My bf (25m) and I (25f) have been together for 5 years and living together for 1. Two years ago (before we started living together) he became a teacher.

Ever since we moved in together all he does is complain about his job and how exhausting it is. I completely understand that teaching is an exhausting job, but in our time living together he has never voluntarily said something positive about teaching without being prompted/asked (for example if someone asks him how he likes teaching he won’t complain, but will complain every day after work).

I’ve tried to make lighthearted jokes about how much he complains about teaching and he’s only ever gotten offended and said “you just don’t get it”. Which is true because I don’t, because I’m not a teacher.
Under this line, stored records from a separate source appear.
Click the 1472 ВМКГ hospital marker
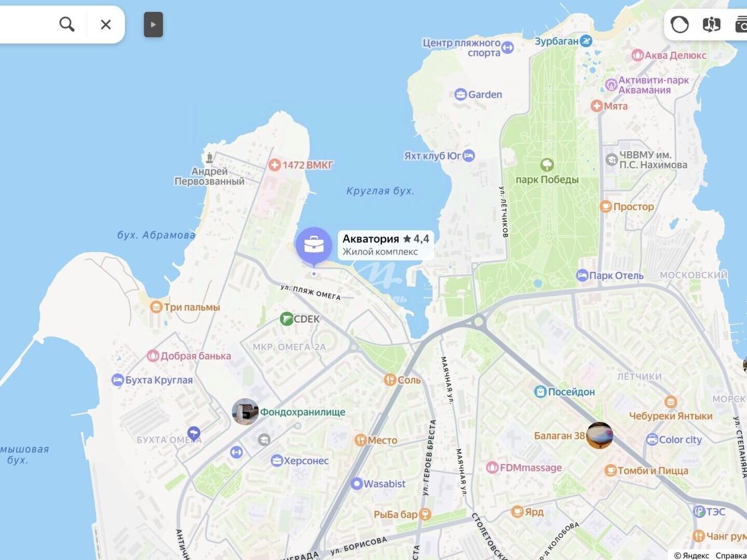 pos(274,165)
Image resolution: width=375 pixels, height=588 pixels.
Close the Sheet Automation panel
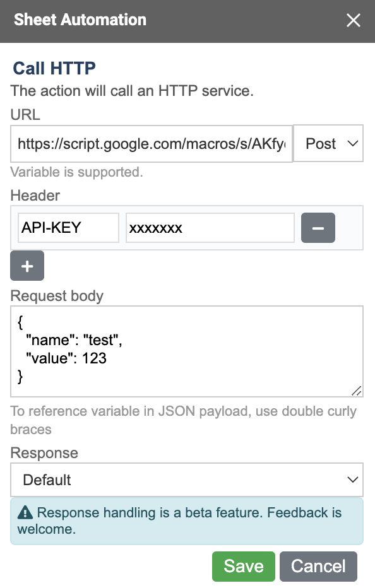[354, 20]
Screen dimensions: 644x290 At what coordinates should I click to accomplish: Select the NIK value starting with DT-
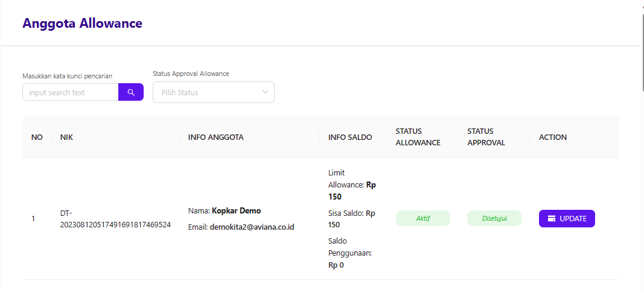[x=115, y=219]
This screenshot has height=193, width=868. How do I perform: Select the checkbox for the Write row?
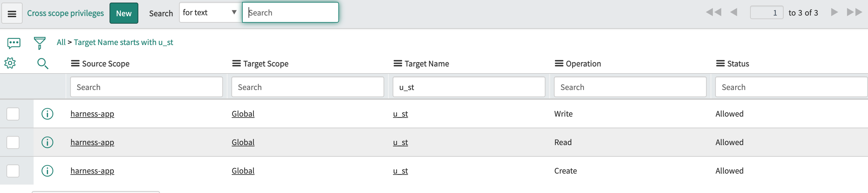point(13,114)

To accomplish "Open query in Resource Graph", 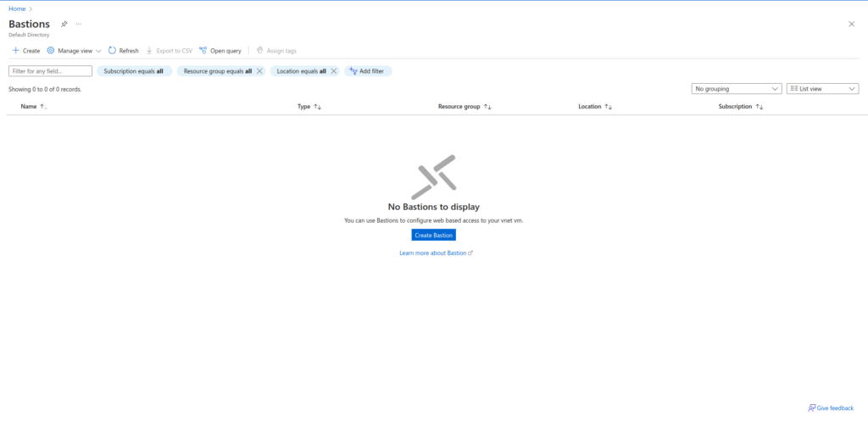I will [x=220, y=51].

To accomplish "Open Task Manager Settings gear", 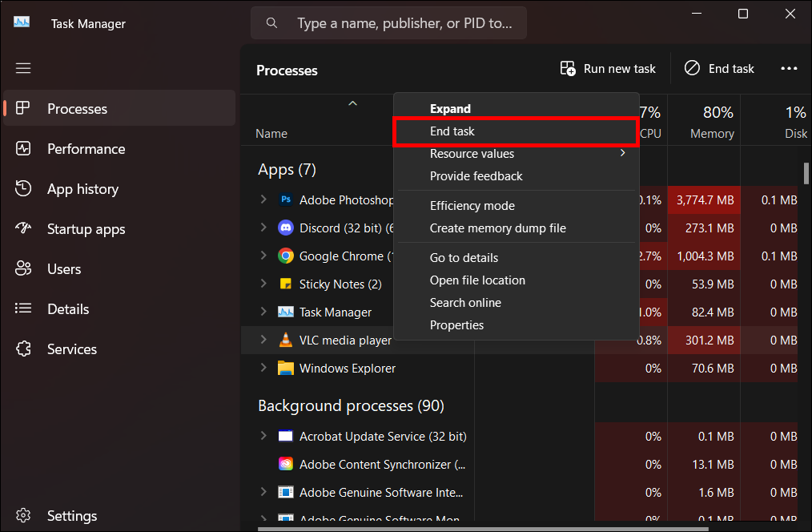I will [x=23, y=516].
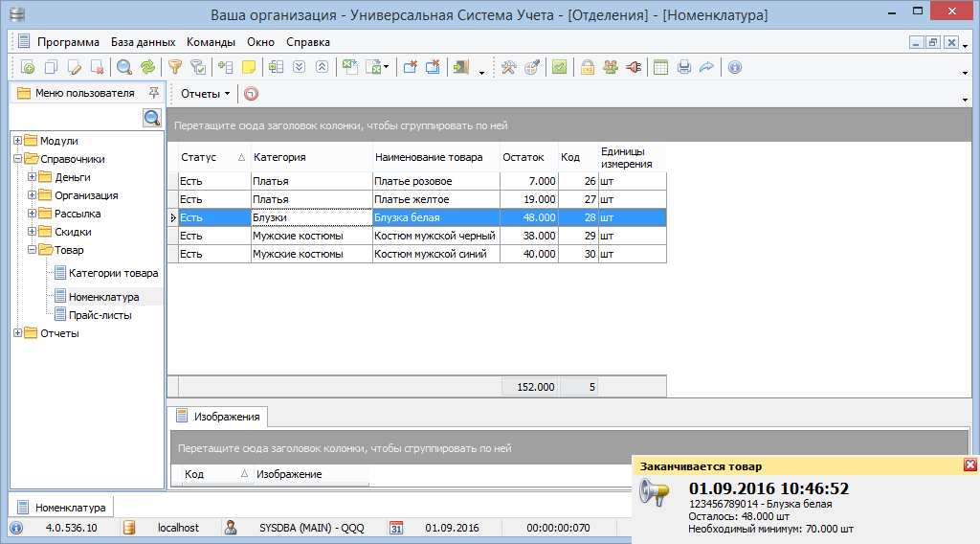Click the yellow sticky note icon
Viewport: 980px width, 544px height.
[248, 67]
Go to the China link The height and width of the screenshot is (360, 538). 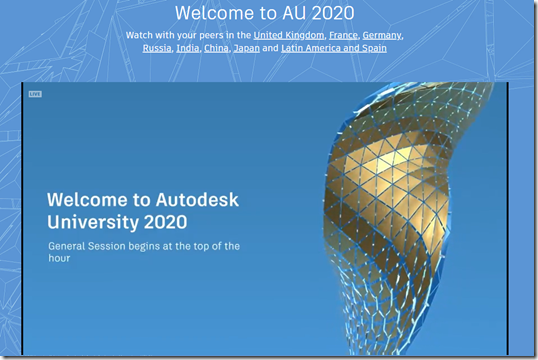(x=216, y=48)
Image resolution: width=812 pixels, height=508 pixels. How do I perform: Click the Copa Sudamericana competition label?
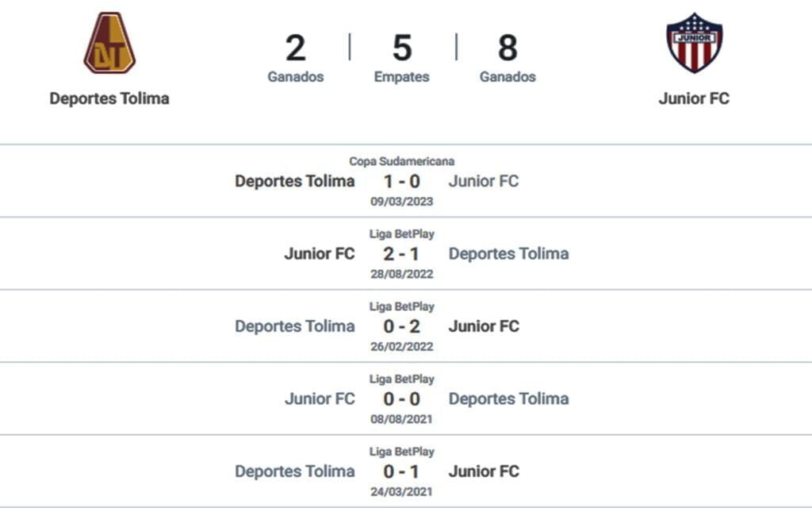402,161
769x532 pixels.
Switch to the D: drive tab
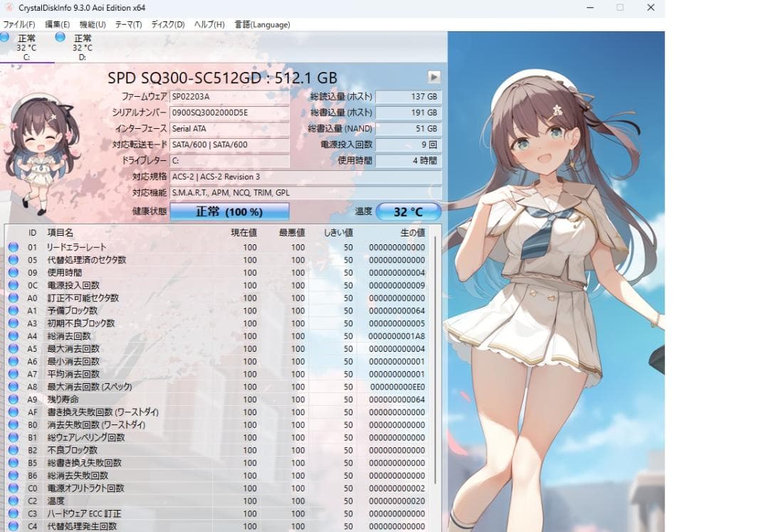point(82,46)
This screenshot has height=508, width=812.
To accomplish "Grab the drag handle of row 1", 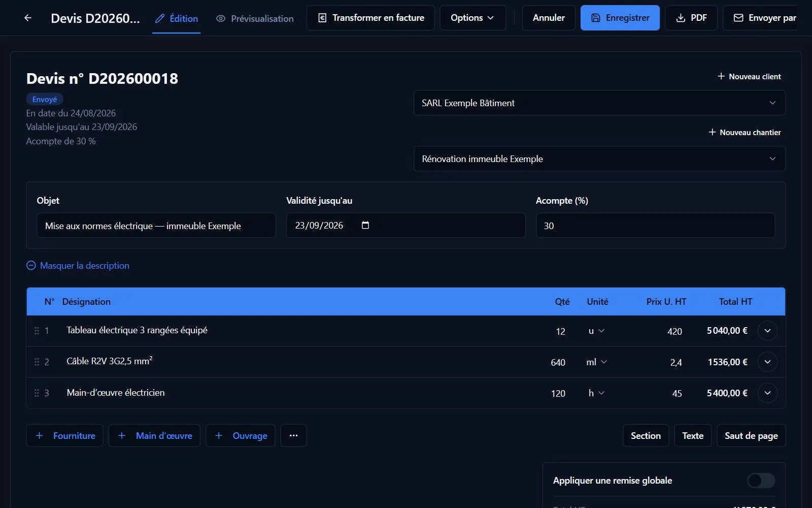I will point(37,331).
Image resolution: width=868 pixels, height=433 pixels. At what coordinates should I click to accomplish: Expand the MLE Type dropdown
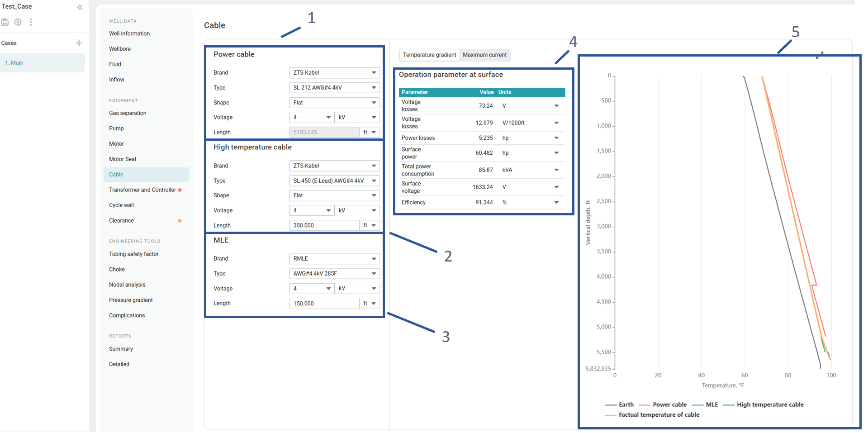pyautogui.click(x=334, y=274)
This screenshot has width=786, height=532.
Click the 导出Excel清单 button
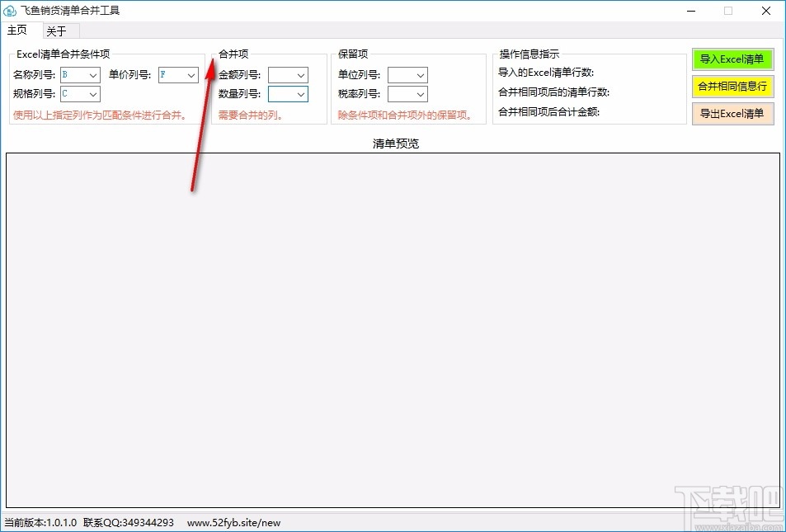[732, 114]

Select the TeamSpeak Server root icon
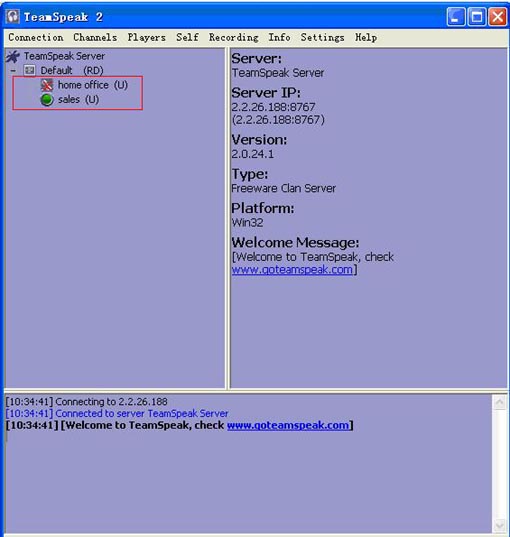tap(13, 57)
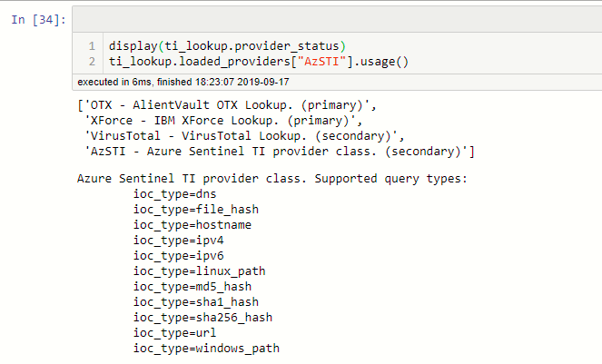Click line number 1 in the gutter
The width and height of the screenshot is (602, 364).
94,45
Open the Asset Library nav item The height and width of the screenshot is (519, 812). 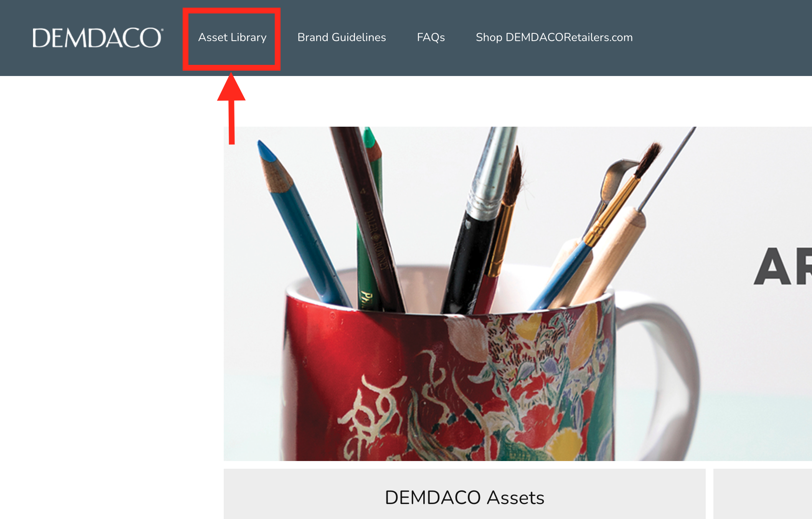point(232,38)
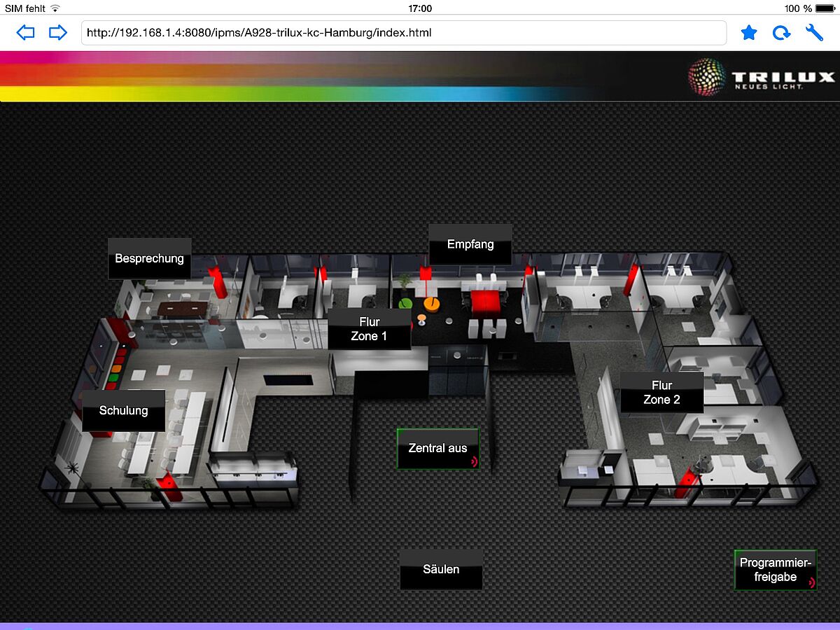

But I do work a fairly stressful 9-5 so it’s not like I’m a bum.

What really gets on my nerves is that when we have to do something, such as run errands, or ask him to do something on the weekend/a day off he has from school while I’m still working, he’ll get mad at me and complain saying he works so hard he needs his time off. And on occasion, he’ll make snarky comments about how my job isn’t as “difficult”. Granted I do get a lot more perks working in a more corporate role (wfh twice a week, more PTO, occasional corporate paid lunches) but that doesn’t diminish the actual work I do and stress I feel at my own job.

I understand that teaching is a genuinely difficult profession, and I’m sure more emotionally taxing than my job. But he just complains so much it’s getting to the point where I don’t want to speak to him after work because I know I’m just going to have to listen to him rant everyday. Is there a way to bring up my feelings about how much he complains, and how he diminishes my job, without making it sound like I don’t respect the work he puts in?


4 comments
  1. I have 2 scripts for you:

    When I hear you dismissing the stress that I feel at my job, I feel frustrated because my need for validation is not being met. Would you be willing to try listening to how my day went without comparing it to yourself?

    When I hear you complain about work every single day, I feel overwhelmed because my need for connection is not being met. I don’t like being dumped on. Would you be willing to do some stress-relieving activities immediately after work so we can make the most of our time together when you get home?

  2. He’s a teacher by choice. He didn’t get drafted to serve the children. Teaching can be hard but it’s also got it’s perks like summers off and he’s off by 230 3 o’clock. I can’t stand a complaining person. Nobody forced him into anything so if he doesn’t like what he’s doing he can always do what makes him happy and stop draining everyone around him. Pityful.

  3. Sounds as if your bf is just a chronic complainer and if it’s not teaching it’ll be something else.